Chinesisches Kleinod soll durch EU-Mittel aufblühen
ORANIENBAUM/MZ. - Wer es aus der Nähe betrachten will, muss zunächst eine zerbrechlich anmutende Holzbrücke überqueren.
Finanziell gesehen liegt das Haus seit gestern jedoch auf der Sonnenseite. Der Staatssekretär im Kultusministerium von Sachsen-Anhalt, Valentin Gramlich, übergab der Kulturstiftung DessauWörlitz den lang ersehnten Förderbescheid. Mit einer Summe von 577 500 Euro wird die Restaurierung des Objektes unterstützt. Insgesamt werden die Kosten des Vorhabens vom Direktor der Kulturstiftung, Thomas Weiss, mit rund 1 030 000 Euro beziffert.
Mit den EU-Mitteln aus dem Kulturinvestitionsprogramm sollen bis Ende 2010 sowohl die Fassade als auch das Innenleben des Kleinods saniert werden. "Was hier fehlt, ist die Wetterfahne mit Drachen und einem Fisch", sagt Hinrich Rademacher, der Steuerer des Projektes, mit Blick auf das Haus. Sie sei marode geworden und habe entfernt werden müssen. Graffiti-Sprayer haben an den Außenwänden ihre Spuren hinterlassen.
Der schmiedeeiserne Umgang hängt wie ein Balkon ohne Boden rund um das Haus. Hier könnten nach der Sanierung wieder Touristen wandeln.
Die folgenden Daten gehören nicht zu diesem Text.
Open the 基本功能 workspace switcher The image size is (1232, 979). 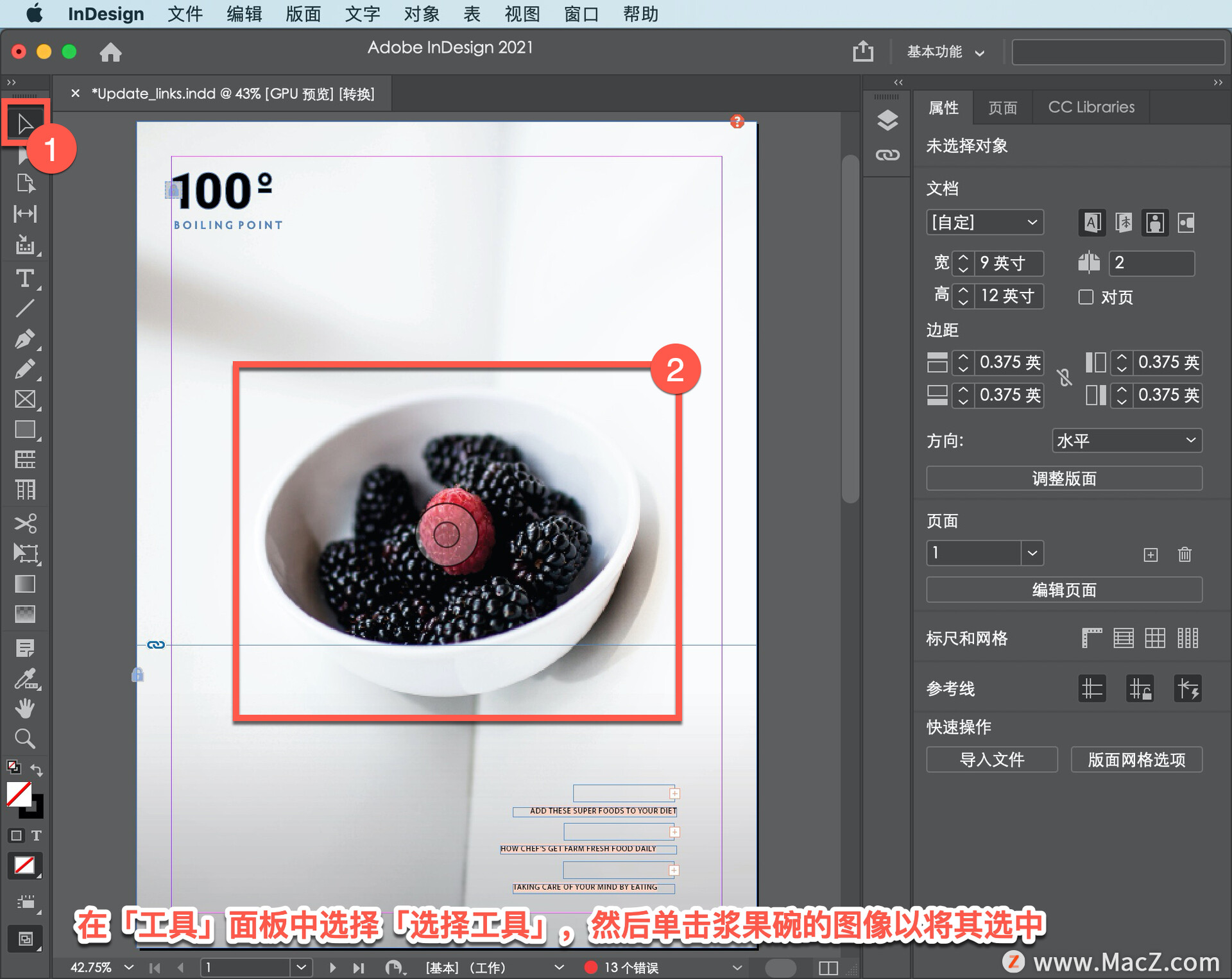point(945,52)
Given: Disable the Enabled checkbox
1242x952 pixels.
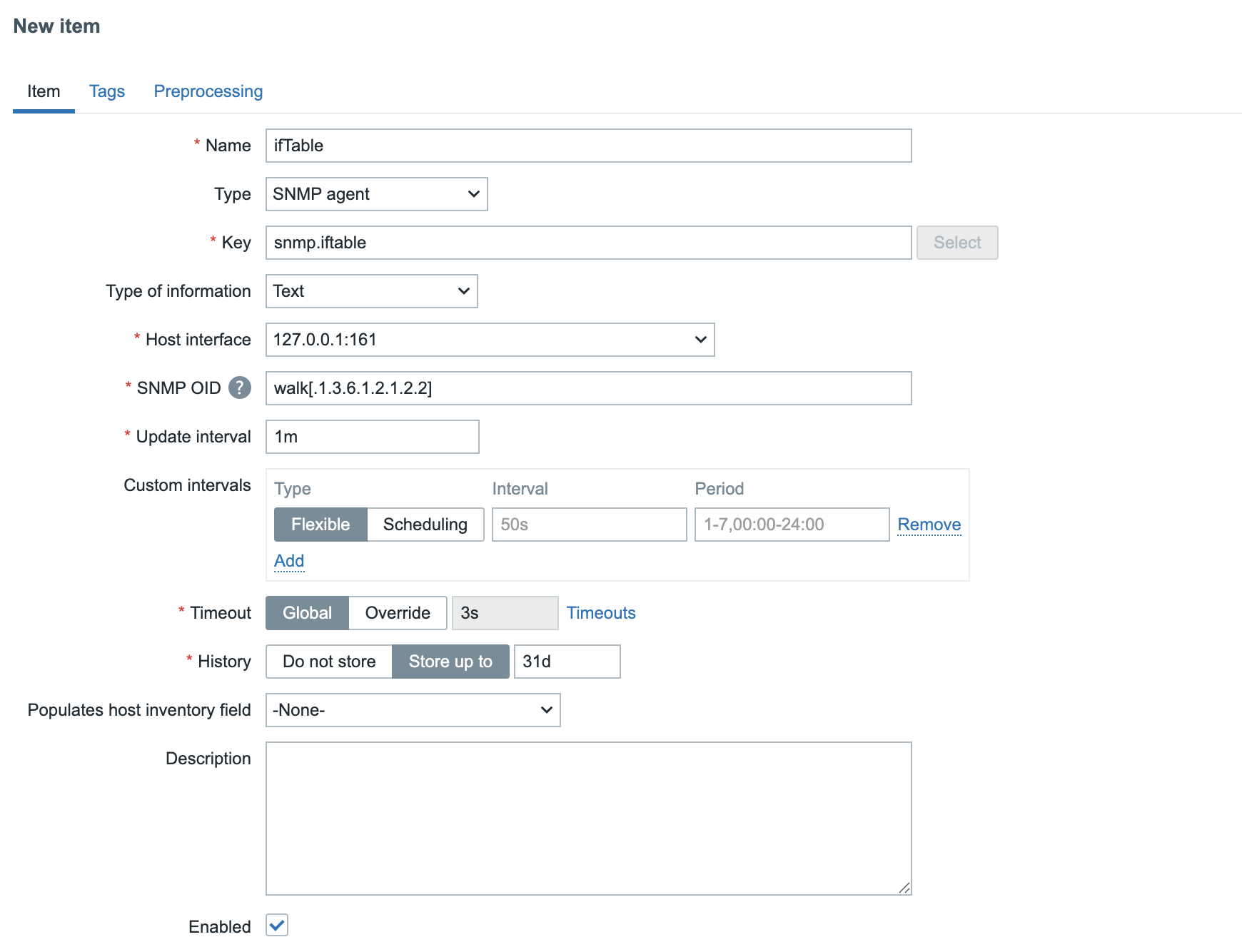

Rademacher: "Dann schwebt man über dem Wasser." Der Architekt beschreibt das Chinesische Haus, das von den Einheimischen oft als Teehaus bezeichnet wird, als "Herzstück des Geländes". Seit den 30er Jahren war es nicht mehr zugänglich, eine Premiere war die Öffnung des Gebäudes zum Denkmaltag 2007.
Das Innere des Häuschens ist einem Handelshaus in Kanton nachempfunden. Es besteht aus einem Mittelraum und zwei kleinen Seitenräumen. Steht man im Zentrum, wird man von nahezu allen Seiten vom Sonnenlicht angestrahlt. Vorausgesetzt, es ist nicht so neblig wie bei der gestrigen Übergabe und die Fenster auf allen vier Seiten des Gebäudes sind vom Staub vieler Jahre befreit.
Die Wände sind teils mit Holz getäfelt, teils mit handbemalter Tapete verziert, an der der Zahn der Zeit jedoch schon ausgiebig genagt hat. Darüber, an den Stirnseiten der Sichtachsen, sind farbenfrohe Bilder auf Stein gemalt. "Das ist der Blick in den chinesischen Himmel", erklärt Rademacher. Er hat akribisch geforscht, um das Objekt wieder in einen Zustand versetzen zu können, der dem Original möglichst nahe kommt. Alles sei mit den Fördermitteln jedoch nicht zu stemmen, sagt er.
An die lebensgroßen Statuetten zum Beispiel, die in allen vier Ecken des Mittelgebäudes gestanden und den Besucher mit einem Nicken begrüßt haben sollen, werden zunächst nur verwaiste Nischen erinnern. Auch die handbemalte Tapete wird vorerst nicht vollständig die Wände zieren.
Über die Nutzung in der Vergangenheit ist wenig bekannt. "Dazu fehlen uns die Archivalien", so Hinrich Rademacher. Lediglich Aufzeichnungen über einen Einbruch im Jahr 1849 weisen darauf hin, dass Teeutensilien im Chinesischen Haus untergebracht waren. Rademacher ist weiterhin auf der Suche nach alten Fotos und verschollenen Originalen, um mehr über das Inventar zu erfahren.
Auch der zukünftige Zweck des Gebäudes ist laut Erdmute Alex von der Kulturstiftung noch unklar. Die Oranienbaumer hätten vorgeschlagen, tatsächlich ein Teehaus daraus zu machen. "Wir finden die Idee auch prima, allerdings gibt es weder Abwasserleitungen noch eine Toilette dort", so Alex.